[Items from a data source]
= = = = =

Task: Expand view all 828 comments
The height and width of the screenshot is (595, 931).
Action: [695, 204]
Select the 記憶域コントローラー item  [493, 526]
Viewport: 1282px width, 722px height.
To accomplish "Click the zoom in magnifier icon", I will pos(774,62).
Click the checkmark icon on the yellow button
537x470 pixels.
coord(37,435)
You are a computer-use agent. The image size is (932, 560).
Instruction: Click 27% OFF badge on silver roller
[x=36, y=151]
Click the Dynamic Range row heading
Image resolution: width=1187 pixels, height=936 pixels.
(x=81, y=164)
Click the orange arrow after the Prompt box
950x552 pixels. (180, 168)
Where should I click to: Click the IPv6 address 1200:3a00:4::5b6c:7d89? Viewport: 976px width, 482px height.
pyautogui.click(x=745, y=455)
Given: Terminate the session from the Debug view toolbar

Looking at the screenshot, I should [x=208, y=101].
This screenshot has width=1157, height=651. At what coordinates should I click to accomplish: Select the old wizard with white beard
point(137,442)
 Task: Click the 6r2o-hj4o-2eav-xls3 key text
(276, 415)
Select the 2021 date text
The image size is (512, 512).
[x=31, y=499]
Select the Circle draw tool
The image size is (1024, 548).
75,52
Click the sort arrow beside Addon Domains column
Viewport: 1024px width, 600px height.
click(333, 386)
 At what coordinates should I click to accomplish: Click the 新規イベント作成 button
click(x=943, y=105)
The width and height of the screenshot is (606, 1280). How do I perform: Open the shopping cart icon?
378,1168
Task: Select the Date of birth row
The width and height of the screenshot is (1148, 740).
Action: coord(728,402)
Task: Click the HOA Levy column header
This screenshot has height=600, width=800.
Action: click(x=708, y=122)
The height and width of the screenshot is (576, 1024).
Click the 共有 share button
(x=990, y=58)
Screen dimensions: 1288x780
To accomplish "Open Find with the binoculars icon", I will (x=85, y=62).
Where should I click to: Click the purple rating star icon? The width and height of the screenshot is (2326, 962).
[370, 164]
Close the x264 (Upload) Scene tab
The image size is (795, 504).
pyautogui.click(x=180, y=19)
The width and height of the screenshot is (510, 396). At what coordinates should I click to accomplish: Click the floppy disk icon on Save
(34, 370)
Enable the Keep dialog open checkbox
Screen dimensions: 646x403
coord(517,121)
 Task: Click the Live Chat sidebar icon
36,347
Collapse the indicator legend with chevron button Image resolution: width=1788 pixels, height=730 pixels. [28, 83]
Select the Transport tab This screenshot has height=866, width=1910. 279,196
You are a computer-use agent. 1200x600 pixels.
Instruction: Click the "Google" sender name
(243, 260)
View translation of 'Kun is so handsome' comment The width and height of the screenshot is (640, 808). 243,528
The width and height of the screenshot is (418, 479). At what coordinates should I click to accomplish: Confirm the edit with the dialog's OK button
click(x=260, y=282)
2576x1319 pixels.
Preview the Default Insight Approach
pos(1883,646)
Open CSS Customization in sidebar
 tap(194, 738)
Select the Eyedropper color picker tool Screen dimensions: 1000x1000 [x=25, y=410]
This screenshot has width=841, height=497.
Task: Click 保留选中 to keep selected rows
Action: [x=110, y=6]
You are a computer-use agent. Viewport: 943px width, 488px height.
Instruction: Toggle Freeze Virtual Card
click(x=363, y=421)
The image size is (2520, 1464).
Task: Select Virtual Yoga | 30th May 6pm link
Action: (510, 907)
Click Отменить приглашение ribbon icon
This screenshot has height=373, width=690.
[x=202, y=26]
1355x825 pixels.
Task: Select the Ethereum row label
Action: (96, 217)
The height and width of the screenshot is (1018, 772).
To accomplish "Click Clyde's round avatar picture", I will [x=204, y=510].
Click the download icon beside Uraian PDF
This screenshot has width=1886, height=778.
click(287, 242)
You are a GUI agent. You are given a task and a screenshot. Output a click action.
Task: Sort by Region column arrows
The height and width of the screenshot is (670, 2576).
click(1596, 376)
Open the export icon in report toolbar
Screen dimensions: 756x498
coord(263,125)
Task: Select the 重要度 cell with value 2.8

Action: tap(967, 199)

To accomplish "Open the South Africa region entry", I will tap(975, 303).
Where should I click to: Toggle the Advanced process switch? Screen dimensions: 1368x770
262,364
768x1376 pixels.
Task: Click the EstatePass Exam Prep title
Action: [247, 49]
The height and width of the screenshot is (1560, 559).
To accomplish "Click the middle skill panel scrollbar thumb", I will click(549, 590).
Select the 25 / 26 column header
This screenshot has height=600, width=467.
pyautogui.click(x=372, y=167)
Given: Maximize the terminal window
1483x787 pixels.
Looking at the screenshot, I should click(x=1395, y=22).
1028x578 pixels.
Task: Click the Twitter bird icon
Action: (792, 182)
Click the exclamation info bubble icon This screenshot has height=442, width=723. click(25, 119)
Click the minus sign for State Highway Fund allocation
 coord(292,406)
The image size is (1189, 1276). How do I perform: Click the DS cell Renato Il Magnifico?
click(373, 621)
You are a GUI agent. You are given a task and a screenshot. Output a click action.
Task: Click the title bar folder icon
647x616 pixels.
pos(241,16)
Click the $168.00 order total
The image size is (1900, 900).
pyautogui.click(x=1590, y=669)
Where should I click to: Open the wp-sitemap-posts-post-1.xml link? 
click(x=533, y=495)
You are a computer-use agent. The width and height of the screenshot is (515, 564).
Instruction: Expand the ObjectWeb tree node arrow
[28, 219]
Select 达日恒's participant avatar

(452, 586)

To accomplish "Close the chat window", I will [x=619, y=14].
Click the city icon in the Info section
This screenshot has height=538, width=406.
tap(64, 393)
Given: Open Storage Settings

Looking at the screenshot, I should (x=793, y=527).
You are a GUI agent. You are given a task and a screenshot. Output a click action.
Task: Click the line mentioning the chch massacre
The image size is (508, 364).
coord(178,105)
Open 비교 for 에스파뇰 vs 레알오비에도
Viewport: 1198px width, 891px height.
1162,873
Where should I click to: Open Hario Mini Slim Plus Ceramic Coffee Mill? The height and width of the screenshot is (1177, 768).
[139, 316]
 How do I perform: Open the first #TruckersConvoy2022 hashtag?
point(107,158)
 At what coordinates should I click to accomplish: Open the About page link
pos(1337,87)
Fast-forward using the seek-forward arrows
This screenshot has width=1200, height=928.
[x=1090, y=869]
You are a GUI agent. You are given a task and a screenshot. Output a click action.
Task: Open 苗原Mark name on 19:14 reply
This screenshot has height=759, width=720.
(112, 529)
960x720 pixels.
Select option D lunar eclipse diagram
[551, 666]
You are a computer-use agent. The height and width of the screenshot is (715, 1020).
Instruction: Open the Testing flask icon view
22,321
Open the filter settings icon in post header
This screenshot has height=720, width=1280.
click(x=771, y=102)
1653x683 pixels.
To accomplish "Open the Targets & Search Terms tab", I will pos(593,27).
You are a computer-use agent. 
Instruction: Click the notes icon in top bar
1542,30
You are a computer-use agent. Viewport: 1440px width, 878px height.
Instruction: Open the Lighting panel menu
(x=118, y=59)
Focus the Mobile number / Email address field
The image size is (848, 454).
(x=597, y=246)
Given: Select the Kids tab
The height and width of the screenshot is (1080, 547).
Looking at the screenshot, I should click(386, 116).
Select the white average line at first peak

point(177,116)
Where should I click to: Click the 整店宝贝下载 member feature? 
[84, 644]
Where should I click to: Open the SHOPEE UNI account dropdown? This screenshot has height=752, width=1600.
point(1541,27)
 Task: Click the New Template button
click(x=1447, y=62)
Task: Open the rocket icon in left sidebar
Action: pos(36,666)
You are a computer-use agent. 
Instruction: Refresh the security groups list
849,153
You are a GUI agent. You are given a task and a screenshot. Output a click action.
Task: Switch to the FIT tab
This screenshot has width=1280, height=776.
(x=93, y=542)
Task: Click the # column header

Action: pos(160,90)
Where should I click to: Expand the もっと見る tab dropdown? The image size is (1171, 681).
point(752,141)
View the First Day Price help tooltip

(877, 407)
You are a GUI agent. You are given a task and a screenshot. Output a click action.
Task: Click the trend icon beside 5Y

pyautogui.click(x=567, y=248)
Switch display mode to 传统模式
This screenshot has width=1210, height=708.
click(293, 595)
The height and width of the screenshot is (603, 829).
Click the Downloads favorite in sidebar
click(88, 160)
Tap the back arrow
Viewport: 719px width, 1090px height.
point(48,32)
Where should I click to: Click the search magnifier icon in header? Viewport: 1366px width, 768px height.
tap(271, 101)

= = = = =

Your answer should be the lines above from the one containing "Select option D lunar eclipse diagram" through the one containing "Given: Select the Kids tab", copied exactly and with both ends kept.

[Task output]
Select option D lunar eclipse diagram
[551, 666]
You are a computer-use agent. The height and width of the screenshot is (715, 1020).
Instruction: Open the Testing flask icon view
22,321
Open the filter settings icon in post header
This screenshot has height=720, width=1280.
click(x=771, y=102)
1653x683 pixels.
To accomplish "Open the Targets & Search Terms tab", I will pos(593,27).
You are a computer-use agent. 
Instruction: Click the notes icon in top bar
1542,30
You are a computer-use agent. Viewport: 1440px width, 878px height.
Instruction: Open the Lighting panel menu
(x=118, y=59)
Focus the Mobile number / Email address field
The image size is (848, 454).
(x=597, y=246)
Given: Select the Kids tab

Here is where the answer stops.